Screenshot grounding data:
##############################
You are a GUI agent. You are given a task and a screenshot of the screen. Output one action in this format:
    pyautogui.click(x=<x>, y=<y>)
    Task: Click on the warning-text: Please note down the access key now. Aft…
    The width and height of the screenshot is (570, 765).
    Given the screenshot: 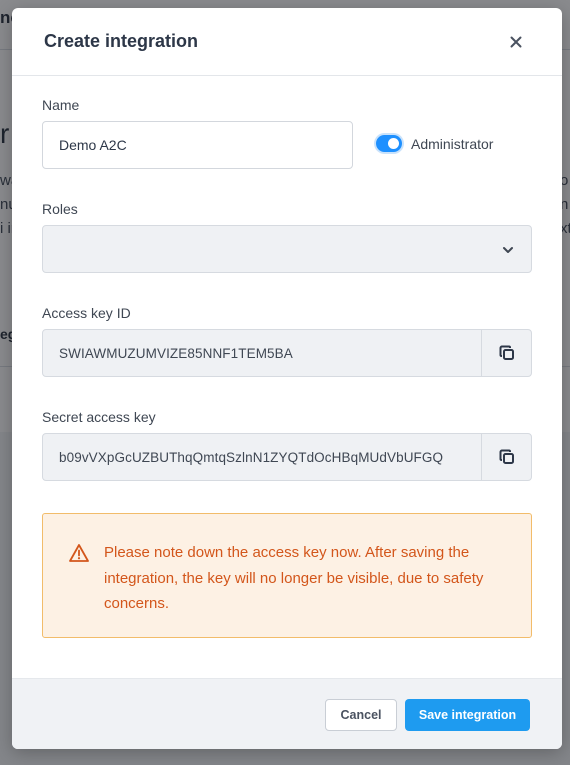 What is the action you would take?
    pyautogui.click(x=294, y=578)
    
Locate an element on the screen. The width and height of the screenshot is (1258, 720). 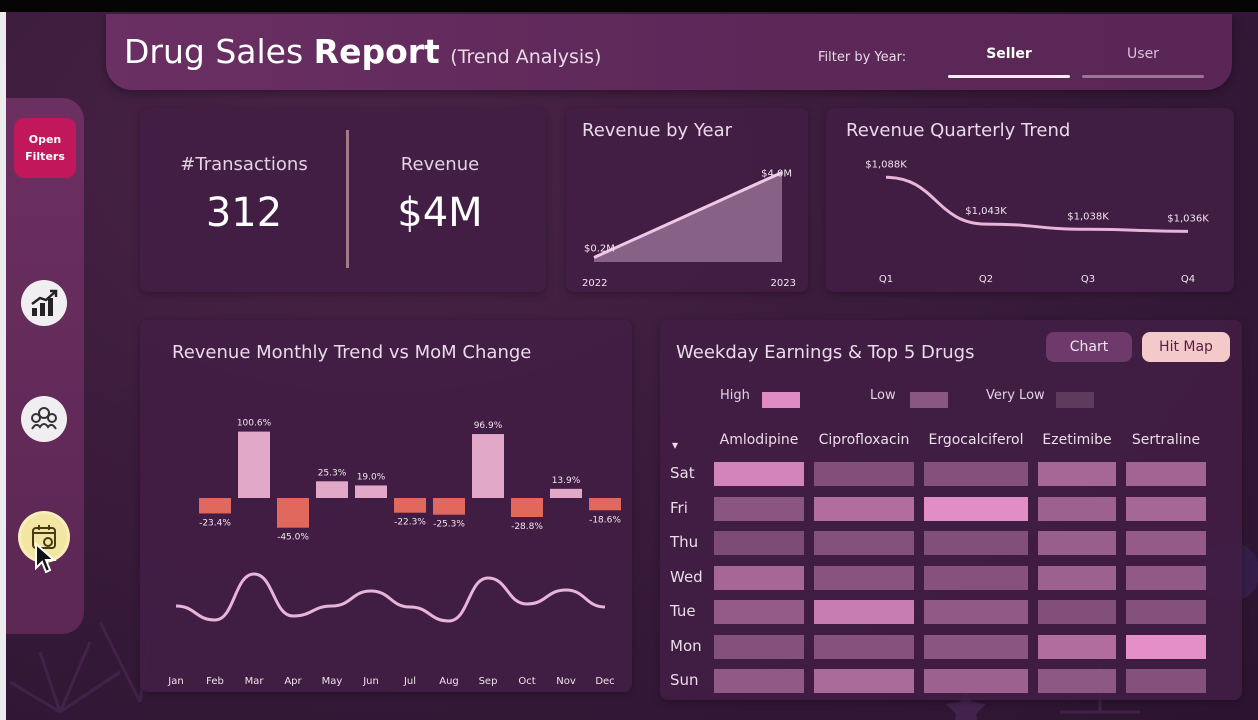
hitmap-view-button: Hit Map is located at coordinates (1186, 347).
##############################
Task requirements: Rewrite the records from the line containing "Locate an element" through the end of the records as a two-column CSV with the headers input and output. Give one row for each record, with each field quoted and line breaks turned into spaces, and leave the pictures out.

Result below:
input,output
"Locate an element on the screen. The width and height of the screenshot is (1258, 720).","hitmap-view-button: Hit Map is located at coordinates (1186, 347)."